Weeping Over Sins versus Obedience
 
A Sermon Delivered to
The Compassion Internet Church
 
2 October 2016
 
Frank L. Hoffman, Pastor

Scripture References

2 Chronicles 7:13-14
Psalm 137:1-9
Lamentations 1:1-6
Lamentations 3:1-6

Weeping over sins versus obedience is a very common occurrence, but in the majority of the cases it is because people are sorry that they got caught doing something wrong.
 
We hear this when people get a speeding or parking ticket, because they didn’t obey the law.
 
We hear it from people who get caught for committing a crime, because they didn’t obey the laws of the land.
 
And we hear people weeping over sins they have committed against God’s heavenly will, and unfortunately only a few of these instances are because people made an unintentional mistake; however, the vast majority are because they are facing God’s judgement for they wanted to live in the corrupt and evil ways of this world.
 
So, if we are obedient to God’s heavenly will, we won’t be doing the things that cause us to be weeping over sins.
 
Weeping over sins for deliberately disobeying God is the subject of today’s discussion; let’s begin by looking at Psalm 137:1-9…

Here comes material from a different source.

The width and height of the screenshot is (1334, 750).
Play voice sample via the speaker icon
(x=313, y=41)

1. By the rivers of Babylon,
There we sat down and wept,
When we remembered Zion.

Because the people of Judah and Jerusalem didn’t obey God and didn’t heed the warnings of the prophets sent to them, the Babylonians fought against them and sent their hostages and captives into exile in Babylon, which woke the people up to what they had lost, causing them to be weeping over sins.

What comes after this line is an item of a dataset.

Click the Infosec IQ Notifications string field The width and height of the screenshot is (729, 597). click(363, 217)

2. Upon the willows in the midst of it
We hung our harps.
 
3. For there our captors demanded of us songs,
And our tormentors mirth, saying,
"Sing us one of the songs of Zion."

Whether the people of Babylon were sincere or just taunting the captives, doesn’t really matter; for the Israelites were in deep sorrow and didn’t want to sing about what they had lost because they failed to obey God.

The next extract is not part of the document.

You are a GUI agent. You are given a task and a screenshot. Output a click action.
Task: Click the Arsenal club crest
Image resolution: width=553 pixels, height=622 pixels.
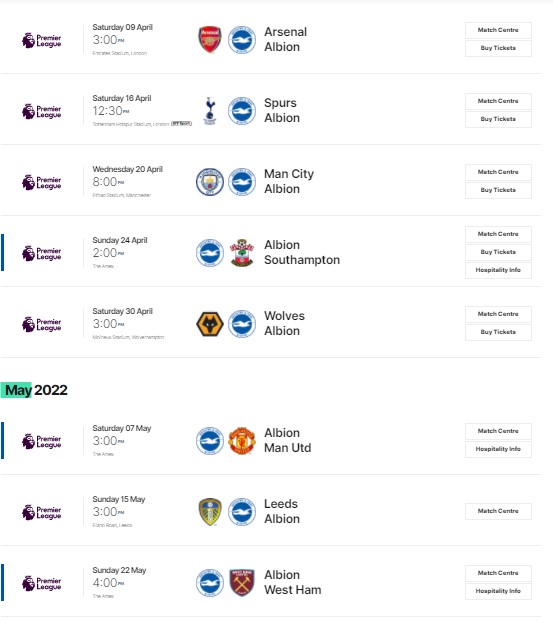[x=210, y=40]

4. How can we sing the Lord's song
In a foreign land?
 
5. If I forget you, O Jerusalem,
May my right hand forget her skill.
 
6. May my tongue cleave to the roof of my mouth,
If I do not remember you,
If I do not exalt Jerusalem
Above my chief joy.

They are weeping over sins because they failed to be obedient.
 
They had pledged obedience to God’s heavenly will, but instead they went after the worldly ways of the people around them.
 
They failed to extend the love of God to every other person and to every animal, and they even went after the false gods of the people around them, including the Babylonians, whose sacrificial system Abraham brought with him when he answered God’s call.
 
God wants obedience and not sacrifice.
 
Only the devil wants suffering, bloodshed, and death.
 
And now the captive people of Judah have experienced the bloody ways that they had inflicted upon their animals.

7. Remember, O LORD, against the sons of Edom
The day of Jerusalem,
Who said, "Raze it, raze it,
To its very foundation."
 
8. O daughter of Babylon, you devastated one,
How blessed will be the one who repays you
With the recompense with which you have repaid us.
 
9. How blessed will be the one who seizes and dashes your little ones
Against the rock.
NASB

Instead of truly repenting and seeking the heavenly will of God in their lives, they want God’s wrath instead of peace to come upon Babylon, but God saw a better way.
 
We strongly believe that violence only begets more violence, because the infliction of harm upon any other living being or God’s beautiful creation causes us to harden our hearts and make us indifferent to the suffering our ungodly ways of life causes.
 
In addition, when we have a hard heart, we fail to fully hear the unction of the Holy Spirit, which is the way that most of the people in Judah and Babylon were, and how most of the people of today are.
 
It’s time we wake up and repent and return to God’s heavenly will and eat only the plant foods God created for us to eat, so that once again we will have peace with the whole of God’s creation.
 
There is absolutely no reason to be disobedient to God’s heavenly will, and end up weeping over sins.
                       
Let’s think about these things as we look at Lamentations 1:1-6…

1. How lonely sits the city
That was full of people!
She has become like a widow
Who was once great among the nations!
She who was a princess among the provinces
Has become a forced laborer!

Jeremiah, “the weeping prophet,” is lamenting over what has become of Jerusalem and the people who used to live there.
 
The people have been led away into captivity because of their sins against God, and even their leaders have become forced laborers.

2. She weeps bitterly in the night,
And her tears are on her cheeks;
She has none to comfort her
Among all her lovers.
All her friends have dealt treacherously with her;
They have become her enemies.

Jeremiah envisions Jerusalem weeping, but in reality we believe that it’s Jeremiah who is weeping over sins, the sins of the former inhabitants of Jerusalem.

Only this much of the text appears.